Budapest Treaty, 1977

This treaty functions to deposit the biological material/microorganism to be patented with a common “international depositary authority” in order to avoid having the patentee submit it to each country. This increases security, the uniform deposit system, and the recognition and furnishing of samples. At present, there are around 89 countries and India joined the treaty on December 17, 2001.

“The patent offices of Australia, Austria, Brazil, Canada, Chile, China, Egypt, Finland, India, Israel, Japan, the Philippines, the Republic of Korea, the Russian Federation, Singapore, Spain, Sweden, Turkey, Ukraine, the United States of America, the European Patent Office, the Nordic Patent Institute and the Visegrad Patent Institute act as International Preliminary Examining Authorities under the PCT (status on May 20, 2019).”

TRIPs

In 1995, the Agreement on Trade-Related Aspects of Intellectual Property Rights (TRIPs) was established, setting forth a set of minimum standards for intellectual property protection that signatory states were expected to adopt and adhere to. This comes under the WTO and encourages the knowledge trade and helps policymakers and others stay updated on current patterns of technology and changes in knowledge patterns across the globe. This would be helpful in framing or amending the legal policies.

Role of patents in biotechnology

Patents play a crucial role in biotechnology by providing exclusive rights to inventions and discoveries. They encourage innovation, protect intellectual property, and promote commercialisation.

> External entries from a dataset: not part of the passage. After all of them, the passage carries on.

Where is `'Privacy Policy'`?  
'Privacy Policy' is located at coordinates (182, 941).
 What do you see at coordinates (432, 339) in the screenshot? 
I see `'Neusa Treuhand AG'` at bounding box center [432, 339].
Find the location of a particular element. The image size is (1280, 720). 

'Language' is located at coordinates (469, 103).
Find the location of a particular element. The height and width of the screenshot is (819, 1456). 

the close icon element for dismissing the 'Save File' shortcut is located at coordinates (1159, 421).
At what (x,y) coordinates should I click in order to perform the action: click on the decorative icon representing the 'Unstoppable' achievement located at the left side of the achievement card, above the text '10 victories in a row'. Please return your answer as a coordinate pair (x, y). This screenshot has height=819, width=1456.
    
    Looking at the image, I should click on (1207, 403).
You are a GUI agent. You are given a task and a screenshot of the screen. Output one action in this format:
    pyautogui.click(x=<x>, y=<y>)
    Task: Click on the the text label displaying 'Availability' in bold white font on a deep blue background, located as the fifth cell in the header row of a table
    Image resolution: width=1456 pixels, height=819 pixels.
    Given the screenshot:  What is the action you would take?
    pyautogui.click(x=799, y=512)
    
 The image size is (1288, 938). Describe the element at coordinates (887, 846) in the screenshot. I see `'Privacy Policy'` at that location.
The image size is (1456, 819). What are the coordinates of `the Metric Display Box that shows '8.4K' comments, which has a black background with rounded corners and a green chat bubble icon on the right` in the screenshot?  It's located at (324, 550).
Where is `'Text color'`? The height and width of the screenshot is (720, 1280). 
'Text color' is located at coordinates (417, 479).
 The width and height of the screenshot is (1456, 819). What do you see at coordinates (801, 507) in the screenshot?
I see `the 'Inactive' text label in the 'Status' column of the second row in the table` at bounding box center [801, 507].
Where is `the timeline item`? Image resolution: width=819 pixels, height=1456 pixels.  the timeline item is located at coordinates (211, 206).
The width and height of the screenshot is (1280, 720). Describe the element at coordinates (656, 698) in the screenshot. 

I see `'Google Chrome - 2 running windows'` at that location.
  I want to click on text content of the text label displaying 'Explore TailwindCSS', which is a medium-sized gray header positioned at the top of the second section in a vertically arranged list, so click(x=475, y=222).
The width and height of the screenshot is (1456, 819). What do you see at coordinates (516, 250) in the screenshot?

  1. Fostering innovation:
    • Patents incentivise research and development (R&D) activities in biotechnology by offering a potential return on investment.
    • They enable biotech companies to recoup their substantial investments in cutting-edge research.
    • Patent protection stimulates competition and drives continuous innovation to stay ahead.
  2. Protecting intellectual property:
    • Patents grant legal protection to novel inventions, ensuring that the rights of inventors and companies are safeguarded.
    • This protection prevents the unauthorised use, reproduction, or distribution of patented technologies and products.
    • It encourages the sharing of knowledge and technology transfer, while safeguarding the interests of innovators.
  3. Commercialisation and market exclusivity:
    • Patents provide a period of market exclusivity, allowing biotech companies to recoup their R&D costs and generate profits.
    • This exclusivity enables companies to establish a competitive advantage, attract investors, and secure funding for further development.
    • It also facilitates partnerships and licencing agreements with other companies, contributing to the commercialisation of biotechnology products.
  4. Technology transfer and collaboration:
    • Patents facilitate the transfer of technology from academia to industry by enabling universities and research institutions to partner with biotech companies.
    • Collaborative research efforts can leverage complementary strengths and accelerate the translation of scientific discoveries into practical applications.
    • Patent licencing agreements provide a framework for sharing technology and ensuring fair compensation for inventors and institutions.
  5. Patent litigation and enforcement:
    • Patents can also lead to patent litigation when there are disputes regarding infringement or validity.
    • Patent enforcement actions aim to protect the rights of patent holders and deter unauthorised use of patented inventions.
    • Litigation can have significant financial and reputational implications for the parties involved.
  6. Balancing public interest and access:
    • While patents promote innovation, they also raise concerns regarding access to essential medicines and technologies, particularly in developing countries.
    • The balance between intellectual property rights and public health considerations is a complex issue that requires careful consideration.
  7. Global patent landscape:
    • The global patent landscape in biotechnology varies across countries, with different patent laws, regulations, and enforcement mechanisms.
    • International patent cooperation initiatives, such as the Patent Cooperation Treaty (PCT), aim to streamline the patent process and facilitate global protection of intellectual property.
  8. Ethical considerations:
    • Ethical considerations arise in biotechnology, especially when patents involve genetic engineering, stem cell research, or other sensitive technologies.
    • Balancing the potential benefits of innovation with ethical concerns requires careful evaluation and societal discourse.
  9. Future trends:
    • The role of patents in biotechnology is likely to evolve with technological advancements and changing global dynamics.
    • Emerging areas such as gene editing, synthetic biology, and personalised medicine may present new challenges and opportunities for the patent system.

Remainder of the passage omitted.